HH 374

O Céu e o Inferno
Emanuel Swedenborg
O Céu e as suas Maravilhas, e o Inferno, Segundo o que foi ouvido e visto

. Ouvi um anjo descrevendo o amor verdadeiramente conjugal e seus prazeres celestes deste modo: é o Divino do Senhor nos céus, que é o Divino bem e o Divino vero, unido em dois; todavia não são dois, mas um só. Dizia que dois cônjuges no céu são esse amor, porque cada um é o seu bem e o seu vero quanto à mente e quanto ao corpo, pois o corpo é efígie da mente, visto que é formado à sua semelhança. Deduzia daí que o Divino está em efígie nos dois que estão no amor verdadeiramente conjugal; e como o Divino assim está ali, o céu também está, porque todo o céu é o Divino bem e o Divino vero procedente do Senhor. E que assim é que todas as coisas do céu tenham sido inscritas nesse amor, tantas beatitudes e prazeres que excedem um número que ele exprimia por uma palavra que envolve miríades de miríades. Admirou-se de que o homem da igreja nada soubesse disso, quando, todavia, a igreja é o céu do Senhor nas terras e o céu é o casamento do bem e do vero.
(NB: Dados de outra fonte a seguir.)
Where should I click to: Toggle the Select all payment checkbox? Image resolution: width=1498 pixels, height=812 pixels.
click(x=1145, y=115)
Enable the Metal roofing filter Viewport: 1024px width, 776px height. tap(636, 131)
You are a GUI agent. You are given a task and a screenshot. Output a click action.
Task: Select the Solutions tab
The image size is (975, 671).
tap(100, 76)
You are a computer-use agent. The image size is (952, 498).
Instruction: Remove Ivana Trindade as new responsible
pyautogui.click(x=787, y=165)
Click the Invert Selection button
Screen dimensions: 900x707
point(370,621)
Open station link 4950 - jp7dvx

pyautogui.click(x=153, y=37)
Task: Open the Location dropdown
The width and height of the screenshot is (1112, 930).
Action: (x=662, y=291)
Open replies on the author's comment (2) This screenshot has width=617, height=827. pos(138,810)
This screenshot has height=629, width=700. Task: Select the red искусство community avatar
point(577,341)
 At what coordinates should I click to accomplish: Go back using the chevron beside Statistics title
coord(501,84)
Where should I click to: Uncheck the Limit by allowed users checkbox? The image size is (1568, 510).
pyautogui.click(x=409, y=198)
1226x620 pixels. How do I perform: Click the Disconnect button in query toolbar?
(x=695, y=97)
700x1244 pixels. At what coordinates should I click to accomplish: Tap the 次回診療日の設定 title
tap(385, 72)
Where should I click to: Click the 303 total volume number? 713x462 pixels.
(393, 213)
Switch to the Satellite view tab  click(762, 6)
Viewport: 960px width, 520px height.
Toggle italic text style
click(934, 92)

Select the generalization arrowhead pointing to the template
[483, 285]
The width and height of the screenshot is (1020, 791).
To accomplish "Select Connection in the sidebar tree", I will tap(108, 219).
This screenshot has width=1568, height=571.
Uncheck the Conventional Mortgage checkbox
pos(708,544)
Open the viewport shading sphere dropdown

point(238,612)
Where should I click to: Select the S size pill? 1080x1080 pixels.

Dizia que ficava estupefato quanto pensava que na igreja, mais do que fora dela, sejam perpetrados e também confirmados adultérios, cujo prazer em si, todavia, não é outro – no sentido espiritual e, assim, no mundo espiritual – senão o prazer do amor do falso conjunto ao mal, prazer esse que é o prazer infernal, porque é inteiramente oposto ao prazer do céu, que é o prazer do amor do vero conjunto ao bem.